Creators of Prince of Persia movie say it's fine in 2-D, more!

The upcoming Prince of Persia: The Sands of Time movie may be the one to break the cycle of bad game-to-screen adaptations, and producer Jerry Bruckheimer, director Mike Newell and star Jake Gyllenhaal gave us a behind-the-scenes peek at the movie in a news conference at WonderCon in San Francisco, talking about everything from the game to stunts, making the movie in glorious 2-D and looking ahead to the future of the franchise. Prince of Persia: The Sands of Time opens in theaters on May 28.

While it seems that every film is either being shot in 3-D or having the dreaded post-production treatment these days, Bruckheimer was confident his 2-D movie would do just fine.

"I don't know if it will win it, but it will certainly be a contender," he said over the weekend. "It's a terrific film, so we hope for the best. ... [3-D has] certainly done well at the box office, thanks to Avatar, but it's a new medium. It's wonderful. It's new technology that makes the theater-going experience even more exciting, so it's terrific, and hopefully you'll see a lot more movies in 3-D."

Newell talked about respecting the source material. "What we wanted to do was of course based on a storyline, and respecting the look and all of that, but we wanted to make it emotionally real," he said. "So we did a huge amount of work at the script stage, at the rehearsal stage, all of it, to make it absolutely real. So the fights, for instance ... you should have seen what I saw, which was Jake rehearsing fights like ballet, but because it's like ballet, it's also got to have an emotional reality to it as well, and that was always the big pressure—to take it into an area where a game couldn't go while not destroying the game side of it."


Game creator Jordan Mechner has been involved from the very start, and Gyllenhaal told us he spent time with the game for research, but that he was already a fan.

"I played [Jordan]'s video game first when I was a kid, so I played the first original when I was I don't know how old, and then I only started playing the game really intensely when I was doing research, particularly for stunt research," he said. "We would be in the middle of shooting, and I would go back to my trailer, and I'd be playing a game, and I'd see a move and call the stunt guys into the trailer and be like, 'Hey, you guys, check out this move—can we try it?

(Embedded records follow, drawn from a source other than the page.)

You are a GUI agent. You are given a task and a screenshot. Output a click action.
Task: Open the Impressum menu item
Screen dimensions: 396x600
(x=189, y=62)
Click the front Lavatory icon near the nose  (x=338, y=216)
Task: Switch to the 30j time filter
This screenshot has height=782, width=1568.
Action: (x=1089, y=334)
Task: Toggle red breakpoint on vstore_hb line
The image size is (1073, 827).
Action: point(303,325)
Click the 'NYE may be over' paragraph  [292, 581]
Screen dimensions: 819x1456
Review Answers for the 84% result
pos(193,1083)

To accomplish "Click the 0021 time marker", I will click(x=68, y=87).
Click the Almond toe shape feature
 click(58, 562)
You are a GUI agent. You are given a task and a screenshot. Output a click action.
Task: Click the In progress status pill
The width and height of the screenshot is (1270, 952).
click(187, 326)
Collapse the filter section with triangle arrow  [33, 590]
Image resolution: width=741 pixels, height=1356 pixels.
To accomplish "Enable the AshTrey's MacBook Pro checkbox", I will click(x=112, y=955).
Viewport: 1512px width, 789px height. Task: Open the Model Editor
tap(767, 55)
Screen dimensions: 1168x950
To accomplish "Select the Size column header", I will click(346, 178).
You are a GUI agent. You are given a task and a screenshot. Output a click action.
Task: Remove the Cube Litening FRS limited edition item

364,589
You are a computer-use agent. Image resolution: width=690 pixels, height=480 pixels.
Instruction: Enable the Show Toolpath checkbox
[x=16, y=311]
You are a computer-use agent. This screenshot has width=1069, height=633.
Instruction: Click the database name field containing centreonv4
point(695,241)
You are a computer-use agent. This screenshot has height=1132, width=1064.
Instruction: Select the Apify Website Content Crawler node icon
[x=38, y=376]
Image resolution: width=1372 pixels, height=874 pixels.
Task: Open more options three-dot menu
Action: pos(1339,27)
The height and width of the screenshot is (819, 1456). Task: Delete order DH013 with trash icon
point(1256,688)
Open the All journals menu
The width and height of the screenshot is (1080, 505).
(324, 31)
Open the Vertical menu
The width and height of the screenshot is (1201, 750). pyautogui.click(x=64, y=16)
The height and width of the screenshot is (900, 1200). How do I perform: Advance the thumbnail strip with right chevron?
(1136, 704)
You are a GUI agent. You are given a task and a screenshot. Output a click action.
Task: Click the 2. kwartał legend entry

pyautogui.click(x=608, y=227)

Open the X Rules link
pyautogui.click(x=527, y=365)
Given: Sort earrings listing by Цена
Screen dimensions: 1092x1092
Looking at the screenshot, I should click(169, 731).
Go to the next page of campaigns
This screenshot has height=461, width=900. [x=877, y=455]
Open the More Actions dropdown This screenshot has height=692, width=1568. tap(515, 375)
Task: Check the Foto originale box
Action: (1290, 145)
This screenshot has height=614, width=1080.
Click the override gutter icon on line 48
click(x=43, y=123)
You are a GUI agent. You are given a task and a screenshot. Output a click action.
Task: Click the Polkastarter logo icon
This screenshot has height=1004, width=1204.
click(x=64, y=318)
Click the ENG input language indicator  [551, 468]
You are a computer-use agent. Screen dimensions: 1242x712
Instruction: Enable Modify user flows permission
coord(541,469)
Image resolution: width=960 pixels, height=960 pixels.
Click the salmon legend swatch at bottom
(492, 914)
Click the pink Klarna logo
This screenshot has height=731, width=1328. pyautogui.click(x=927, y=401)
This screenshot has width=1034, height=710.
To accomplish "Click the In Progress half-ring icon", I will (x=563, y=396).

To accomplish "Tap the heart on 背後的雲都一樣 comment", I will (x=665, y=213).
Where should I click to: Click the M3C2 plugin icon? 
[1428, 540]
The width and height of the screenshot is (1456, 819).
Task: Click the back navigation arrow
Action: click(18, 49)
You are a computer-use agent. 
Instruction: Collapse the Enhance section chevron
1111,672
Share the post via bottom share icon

And they would be like, all right, mate!"

Gyllenhaal also talked about the stunts he was allowed to do. "It always varied," he said. "It got a little bit dicey towards the end, because everybody saw that I liked doing things that were a little bit dangerous, and so we tried our hands at things that were pushing it a little bit. I think in the end there was this fight towards the middle of the movie that we shot at the end with my brother, where he has an ax, and I'm fighting him with my sword and a shield that I have left, and we really got dangerous with that fight.

"There were a few times when the ax came so close to my face almost that everyone was like, 'Aw, that was so good!' And I'm like [sobs], 'Oh, it looks so good!'" he said. "So, definitely, that ax fight was an intense one, and some of the jumps got pretty [intense]. ... I'd go, 'It's OK, guys. You don't have to give me so much. Let it go.' And I'd go, bam! And my knees would be secretly weeping inside. But besides that, there was a big, 35-foot jump I did that got a little hairy a couple of times, particularly when I was like, 'Let me try it again!'"

Bruckheimer told us that a franchise wasn't on his mind at all during shooting. We find that hard to believe, but we get what he's saying. "Absolutely zero of making it a franchise," he said. "What you try to do is make a really compelling movie with strong characters, great themes, great story, and if the audience embraces it, you get lucky, and then you think about making another one. When we made the first Pirates movie, we had no inclination that the audience would accept a film about pirates with Johnny Depp playing like he's drunk, so you just go with it, and if you get lucky and Disney wants to make another one and you people embrace it, we'll think about another one."